- DIRECTION
Copy out the entries from the line containing "1127x514 pixels. Task: Click" through the line containing "will (x=646, y=761).", inclusive, with "To accomplish" changed to "In order to complete" and nothing else altered.

═══

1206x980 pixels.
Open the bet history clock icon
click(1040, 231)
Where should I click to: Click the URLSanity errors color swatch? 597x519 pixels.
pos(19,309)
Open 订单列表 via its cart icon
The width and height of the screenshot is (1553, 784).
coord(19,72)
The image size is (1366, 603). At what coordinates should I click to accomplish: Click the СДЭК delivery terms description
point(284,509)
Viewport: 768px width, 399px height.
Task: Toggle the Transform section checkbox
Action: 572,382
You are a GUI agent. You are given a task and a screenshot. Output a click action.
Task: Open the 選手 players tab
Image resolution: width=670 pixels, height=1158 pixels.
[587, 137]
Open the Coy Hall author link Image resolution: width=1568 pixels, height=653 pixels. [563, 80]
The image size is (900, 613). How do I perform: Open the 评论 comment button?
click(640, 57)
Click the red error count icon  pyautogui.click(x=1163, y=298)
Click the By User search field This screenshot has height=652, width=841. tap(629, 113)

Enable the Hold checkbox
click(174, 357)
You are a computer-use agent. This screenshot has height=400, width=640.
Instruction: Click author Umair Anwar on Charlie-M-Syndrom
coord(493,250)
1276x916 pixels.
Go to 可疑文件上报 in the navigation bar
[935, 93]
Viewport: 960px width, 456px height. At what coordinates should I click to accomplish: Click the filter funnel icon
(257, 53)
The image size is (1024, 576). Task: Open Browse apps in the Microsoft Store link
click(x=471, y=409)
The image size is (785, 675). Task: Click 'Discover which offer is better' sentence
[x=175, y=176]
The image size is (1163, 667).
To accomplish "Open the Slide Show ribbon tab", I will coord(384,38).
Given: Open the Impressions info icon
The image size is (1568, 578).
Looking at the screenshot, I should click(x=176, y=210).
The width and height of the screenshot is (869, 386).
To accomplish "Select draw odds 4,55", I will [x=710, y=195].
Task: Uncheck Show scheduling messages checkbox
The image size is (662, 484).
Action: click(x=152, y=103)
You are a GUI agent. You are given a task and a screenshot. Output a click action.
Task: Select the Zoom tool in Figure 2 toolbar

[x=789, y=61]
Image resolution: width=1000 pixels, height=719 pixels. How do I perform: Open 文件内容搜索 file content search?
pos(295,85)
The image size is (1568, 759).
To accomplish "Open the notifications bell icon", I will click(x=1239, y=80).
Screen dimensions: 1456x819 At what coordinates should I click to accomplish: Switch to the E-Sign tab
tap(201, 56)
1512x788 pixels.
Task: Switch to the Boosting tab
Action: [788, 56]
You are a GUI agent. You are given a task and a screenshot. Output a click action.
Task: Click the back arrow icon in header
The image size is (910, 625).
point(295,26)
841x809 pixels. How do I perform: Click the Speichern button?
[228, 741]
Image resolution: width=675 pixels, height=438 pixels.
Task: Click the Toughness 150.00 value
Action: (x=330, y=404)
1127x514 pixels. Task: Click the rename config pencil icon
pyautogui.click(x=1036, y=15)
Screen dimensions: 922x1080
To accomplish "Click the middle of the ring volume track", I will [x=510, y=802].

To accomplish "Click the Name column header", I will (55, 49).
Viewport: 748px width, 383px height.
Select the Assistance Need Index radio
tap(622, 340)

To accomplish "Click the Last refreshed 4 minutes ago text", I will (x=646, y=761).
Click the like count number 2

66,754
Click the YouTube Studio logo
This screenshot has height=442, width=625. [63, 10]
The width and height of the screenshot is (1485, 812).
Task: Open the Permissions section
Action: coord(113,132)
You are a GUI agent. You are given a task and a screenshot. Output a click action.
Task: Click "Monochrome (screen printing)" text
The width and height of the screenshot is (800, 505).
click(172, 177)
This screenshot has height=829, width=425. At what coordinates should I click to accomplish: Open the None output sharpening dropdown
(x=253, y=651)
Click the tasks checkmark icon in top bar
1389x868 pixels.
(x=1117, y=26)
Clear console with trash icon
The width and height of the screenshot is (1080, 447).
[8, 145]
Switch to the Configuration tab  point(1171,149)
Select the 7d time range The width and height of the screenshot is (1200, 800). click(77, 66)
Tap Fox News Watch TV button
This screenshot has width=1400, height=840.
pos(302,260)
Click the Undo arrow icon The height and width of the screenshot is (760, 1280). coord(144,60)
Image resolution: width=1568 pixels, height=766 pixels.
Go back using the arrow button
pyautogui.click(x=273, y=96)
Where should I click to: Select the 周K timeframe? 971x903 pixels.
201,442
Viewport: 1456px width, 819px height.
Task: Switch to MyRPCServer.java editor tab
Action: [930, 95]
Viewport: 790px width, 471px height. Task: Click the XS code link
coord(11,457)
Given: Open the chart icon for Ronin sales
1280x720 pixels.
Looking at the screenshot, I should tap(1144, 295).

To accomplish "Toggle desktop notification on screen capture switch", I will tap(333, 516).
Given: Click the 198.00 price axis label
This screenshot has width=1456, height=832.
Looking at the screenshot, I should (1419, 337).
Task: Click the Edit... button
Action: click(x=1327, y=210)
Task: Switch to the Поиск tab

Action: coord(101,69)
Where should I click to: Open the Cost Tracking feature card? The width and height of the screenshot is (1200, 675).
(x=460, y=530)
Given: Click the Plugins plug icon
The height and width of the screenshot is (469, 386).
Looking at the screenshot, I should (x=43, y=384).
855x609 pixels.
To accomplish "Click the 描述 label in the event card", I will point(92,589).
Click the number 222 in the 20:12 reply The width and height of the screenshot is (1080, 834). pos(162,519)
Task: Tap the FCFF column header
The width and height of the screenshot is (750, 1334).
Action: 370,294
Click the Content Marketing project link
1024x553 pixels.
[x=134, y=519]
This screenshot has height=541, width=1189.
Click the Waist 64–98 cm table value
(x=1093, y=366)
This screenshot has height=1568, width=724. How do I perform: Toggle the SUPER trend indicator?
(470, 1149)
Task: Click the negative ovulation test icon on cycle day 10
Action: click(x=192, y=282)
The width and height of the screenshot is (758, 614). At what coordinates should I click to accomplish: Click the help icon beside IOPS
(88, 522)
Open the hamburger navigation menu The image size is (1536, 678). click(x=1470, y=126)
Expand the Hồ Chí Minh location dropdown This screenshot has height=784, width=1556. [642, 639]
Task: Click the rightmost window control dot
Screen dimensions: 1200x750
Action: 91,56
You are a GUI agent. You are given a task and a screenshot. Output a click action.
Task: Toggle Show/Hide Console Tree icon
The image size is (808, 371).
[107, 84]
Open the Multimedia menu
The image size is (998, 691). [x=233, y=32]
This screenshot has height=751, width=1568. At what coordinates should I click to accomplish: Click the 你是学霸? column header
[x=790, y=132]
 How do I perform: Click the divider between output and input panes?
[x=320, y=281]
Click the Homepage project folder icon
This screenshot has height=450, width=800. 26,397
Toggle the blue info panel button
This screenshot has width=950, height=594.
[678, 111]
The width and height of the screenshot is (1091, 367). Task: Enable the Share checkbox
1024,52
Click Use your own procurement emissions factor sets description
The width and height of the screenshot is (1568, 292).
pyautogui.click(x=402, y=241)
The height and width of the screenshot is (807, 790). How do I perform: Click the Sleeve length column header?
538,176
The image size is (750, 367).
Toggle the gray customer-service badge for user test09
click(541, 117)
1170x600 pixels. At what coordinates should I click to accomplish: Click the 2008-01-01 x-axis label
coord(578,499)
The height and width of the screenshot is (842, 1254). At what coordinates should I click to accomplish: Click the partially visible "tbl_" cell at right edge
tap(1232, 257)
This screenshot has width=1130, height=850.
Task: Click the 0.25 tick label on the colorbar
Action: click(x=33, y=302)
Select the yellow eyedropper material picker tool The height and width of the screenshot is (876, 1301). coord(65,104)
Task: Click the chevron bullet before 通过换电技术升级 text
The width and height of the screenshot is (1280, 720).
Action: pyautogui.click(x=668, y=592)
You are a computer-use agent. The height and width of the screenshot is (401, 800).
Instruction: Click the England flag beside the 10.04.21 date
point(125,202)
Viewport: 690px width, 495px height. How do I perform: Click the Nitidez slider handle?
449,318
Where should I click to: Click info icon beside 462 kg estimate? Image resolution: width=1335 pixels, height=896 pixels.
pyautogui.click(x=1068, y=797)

═══

- THE OUTPUT
1127x514 pixels. Task: Click the rename config pencil icon
pyautogui.click(x=1036, y=15)
Screen dimensions: 922x1080
In order to complete "Click the middle of the ring volume track", I will [x=510, y=802].

In order to complete "Click the Name column header", I will (55, 49).
Viewport: 748px width, 383px height.
Select the Assistance Need Index radio
tap(622, 340)

In order to complete "Click the Last refreshed 4 minutes ago text", I will (x=646, y=761).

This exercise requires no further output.